[EXERCISE OBJECTIVE] Every record, from first to last, should be written out again exactly.
*** Opening of RECORD SET ***
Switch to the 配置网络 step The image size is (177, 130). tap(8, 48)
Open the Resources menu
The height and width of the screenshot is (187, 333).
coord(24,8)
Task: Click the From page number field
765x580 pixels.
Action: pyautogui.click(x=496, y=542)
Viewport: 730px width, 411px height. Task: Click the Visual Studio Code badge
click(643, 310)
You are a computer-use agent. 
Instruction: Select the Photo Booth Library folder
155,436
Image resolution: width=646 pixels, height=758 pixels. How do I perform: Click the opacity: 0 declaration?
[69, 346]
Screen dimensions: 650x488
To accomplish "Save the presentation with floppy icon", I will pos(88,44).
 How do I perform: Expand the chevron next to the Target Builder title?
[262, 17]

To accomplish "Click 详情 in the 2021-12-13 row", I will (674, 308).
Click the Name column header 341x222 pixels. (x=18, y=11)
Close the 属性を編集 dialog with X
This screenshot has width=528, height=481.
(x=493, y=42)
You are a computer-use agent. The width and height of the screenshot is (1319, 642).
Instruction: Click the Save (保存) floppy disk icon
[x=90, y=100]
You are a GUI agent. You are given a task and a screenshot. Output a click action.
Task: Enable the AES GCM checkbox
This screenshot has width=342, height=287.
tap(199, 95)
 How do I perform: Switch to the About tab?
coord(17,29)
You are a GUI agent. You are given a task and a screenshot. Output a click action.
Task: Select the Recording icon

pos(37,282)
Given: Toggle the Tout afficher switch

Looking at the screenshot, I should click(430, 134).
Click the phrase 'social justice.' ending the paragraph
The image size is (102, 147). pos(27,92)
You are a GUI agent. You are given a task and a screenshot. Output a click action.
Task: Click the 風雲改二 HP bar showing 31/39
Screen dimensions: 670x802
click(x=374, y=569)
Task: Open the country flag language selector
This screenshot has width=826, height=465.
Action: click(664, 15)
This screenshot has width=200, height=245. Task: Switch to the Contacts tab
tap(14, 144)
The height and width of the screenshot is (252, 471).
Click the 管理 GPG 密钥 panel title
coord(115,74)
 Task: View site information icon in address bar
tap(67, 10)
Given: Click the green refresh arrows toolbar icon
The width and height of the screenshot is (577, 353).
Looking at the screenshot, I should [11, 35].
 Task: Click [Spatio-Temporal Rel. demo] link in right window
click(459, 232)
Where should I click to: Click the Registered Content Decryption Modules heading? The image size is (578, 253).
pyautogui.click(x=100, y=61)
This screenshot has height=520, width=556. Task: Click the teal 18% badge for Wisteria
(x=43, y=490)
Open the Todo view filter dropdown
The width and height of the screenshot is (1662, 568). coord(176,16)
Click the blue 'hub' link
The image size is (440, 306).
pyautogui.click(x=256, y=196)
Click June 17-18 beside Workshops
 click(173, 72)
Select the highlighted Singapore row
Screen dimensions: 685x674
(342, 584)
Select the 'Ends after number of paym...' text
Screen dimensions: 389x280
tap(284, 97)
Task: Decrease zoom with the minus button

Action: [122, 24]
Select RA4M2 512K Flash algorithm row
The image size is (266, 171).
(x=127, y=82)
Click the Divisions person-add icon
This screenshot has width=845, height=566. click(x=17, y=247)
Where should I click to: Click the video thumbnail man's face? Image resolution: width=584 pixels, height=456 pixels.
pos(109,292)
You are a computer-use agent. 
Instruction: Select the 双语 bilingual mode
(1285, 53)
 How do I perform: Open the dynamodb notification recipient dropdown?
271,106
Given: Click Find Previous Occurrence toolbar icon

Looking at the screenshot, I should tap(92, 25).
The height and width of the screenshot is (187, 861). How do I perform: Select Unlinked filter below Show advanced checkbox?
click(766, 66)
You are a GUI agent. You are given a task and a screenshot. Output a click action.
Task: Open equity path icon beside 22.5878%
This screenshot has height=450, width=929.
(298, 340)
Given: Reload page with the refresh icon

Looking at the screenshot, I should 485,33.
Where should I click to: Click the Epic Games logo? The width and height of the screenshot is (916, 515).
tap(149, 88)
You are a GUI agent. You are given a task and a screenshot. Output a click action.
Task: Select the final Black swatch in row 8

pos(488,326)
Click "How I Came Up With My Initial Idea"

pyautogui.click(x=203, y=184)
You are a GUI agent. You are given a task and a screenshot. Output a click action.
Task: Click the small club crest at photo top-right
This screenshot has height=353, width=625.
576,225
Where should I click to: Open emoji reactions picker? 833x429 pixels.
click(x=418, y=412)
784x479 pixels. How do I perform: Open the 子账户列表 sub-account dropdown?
*** Close of RECORD SET ***
[WRITTEN REPLY]
Switch to the 配置网络 step The image size is (177, 130). tap(8, 48)
Open the Resources menu
The height and width of the screenshot is (187, 333).
coord(24,8)
Task: Click the From page number field
765x580 pixels.
Action: pyautogui.click(x=496, y=542)
Viewport: 730px width, 411px height. Task: Click the Visual Studio Code badge
click(643, 310)
You are a computer-use agent. 
Instruction: Select the Photo Booth Library folder
155,436
Image resolution: width=646 pixels, height=758 pixels. How do I perform: Click the opacity: 0 declaration?
[69, 346]
Screen dimensions: 650x488
To accomplish "Save the presentation with floppy icon", I will pos(88,44).
 How do I perform: Expand the chevron next to the Target Builder title?
[262, 17]

To accomplish "Click 详情 in the 2021-12-13 row", I will (674, 308).
Click the Name column header 341x222 pixels. (x=18, y=11)
Close the 属性を編集 dialog with X
This screenshot has width=528, height=481.
(x=493, y=42)
You are a computer-use agent. The width and height of the screenshot is (1319, 642).
Instruction: Click the Save (保存) floppy disk icon
[x=90, y=100]
You are a GUI agent. You are given a task and a screenshot. Output a click action.
Task: Enable the AES GCM checkbox
This screenshot has width=342, height=287.
tap(199, 95)
 How do I perform: Switch to the About tab?
coord(17,29)
You are a GUI agent. You are given a task and a screenshot. Output a click action.
Task: Select the Recording icon

pos(37,282)
Given: Toggle the Tout afficher switch

Looking at the screenshot, I should click(430, 134).
Click the phrase 'social justice.' ending the paragraph
The image size is (102, 147). pos(27,92)
You are a GUI agent. You are given a task and a screenshot. Output a click action.
Task: Click the 風雲改二 HP bar showing 31/39
Screen dimensions: 670x802
click(x=374, y=569)
Task: Open the country flag language selector
This screenshot has width=826, height=465.
Action: click(664, 15)
This screenshot has width=200, height=245. Task: Switch to the Contacts tab
tap(14, 144)
The height and width of the screenshot is (252, 471).
Click the 管理 GPG 密钥 panel title
coord(115,74)
 Task: View site information icon in address bar
tap(67, 10)
Given: Click the green refresh arrows toolbar icon
The width and height of the screenshot is (577, 353).
Looking at the screenshot, I should [11, 35].
 Task: Click [Spatio-Temporal Rel. demo] link in right window
click(459, 232)
Where should I click to: Click the Registered Content Decryption Modules heading? The image size is (578, 253).
pyautogui.click(x=100, y=61)
This screenshot has height=520, width=556. Task: Click the teal 18% badge for Wisteria
(x=43, y=490)
Open the Todo view filter dropdown
The width and height of the screenshot is (1662, 568). coord(176,16)
Click the blue 'hub' link
The image size is (440, 306).
pyautogui.click(x=256, y=196)
Click June 17-18 beside Workshops
 click(173, 72)
Select the highlighted Singapore row
Screen dimensions: 685x674
(342, 584)
Select the 'Ends after number of paym...' text
Screen dimensions: 389x280
tap(284, 97)
Task: Decrease zoom with the minus button

Action: [122, 24]
Select RA4M2 512K Flash algorithm row
The image size is (266, 171).
(x=127, y=82)
Click the Divisions person-add icon
This screenshot has width=845, height=566. click(x=17, y=247)
Where should I click to: Click the video thumbnail man's face? Image resolution: width=584 pixels, height=456 pixels.
pos(109,292)
You are a computer-use agent. 
Instruction: Select the 双语 bilingual mode
(1285, 53)
 How do I perform: Open the dynamodb notification recipient dropdown?
271,106
Given: Click Find Previous Occurrence toolbar icon

Looking at the screenshot, I should tap(92, 25).
The height and width of the screenshot is (187, 861). How do I perform: Select Unlinked filter below Show advanced checkbox?
click(766, 66)
You are a GUI agent. You are given a task and a screenshot. Output a click action.
Task: Open equity path icon beside 22.5878%
This screenshot has height=450, width=929.
(298, 340)
Given: Reload page with the refresh icon

Looking at the screenshot, I should 485,33.
Where should I click to: Click the Epic Games logo? The width and height of the screenshot is (916, 515).
tap(149, 88)
You are a GUI agent. You are given a task and a screenshot. Output a click action.
Task: Select the final Black swatch in row 8

pos(488,326)
Click "How I Came Up With My Initial Idea"

pyautogui.click(x=203, y=184)
You are a GUI agent. You are given a task and a screenshot. Output a click action.
Task: Click the small club crest at photo top-right
This screenshot has height=353, width=625.
576,225
Where should I click to: Open emoji reactions picker? 833x429 pixels.
click(x=418, y=412)
784x479 pixels. How do I perform: Open the 子账户列表 sub-account dropdown?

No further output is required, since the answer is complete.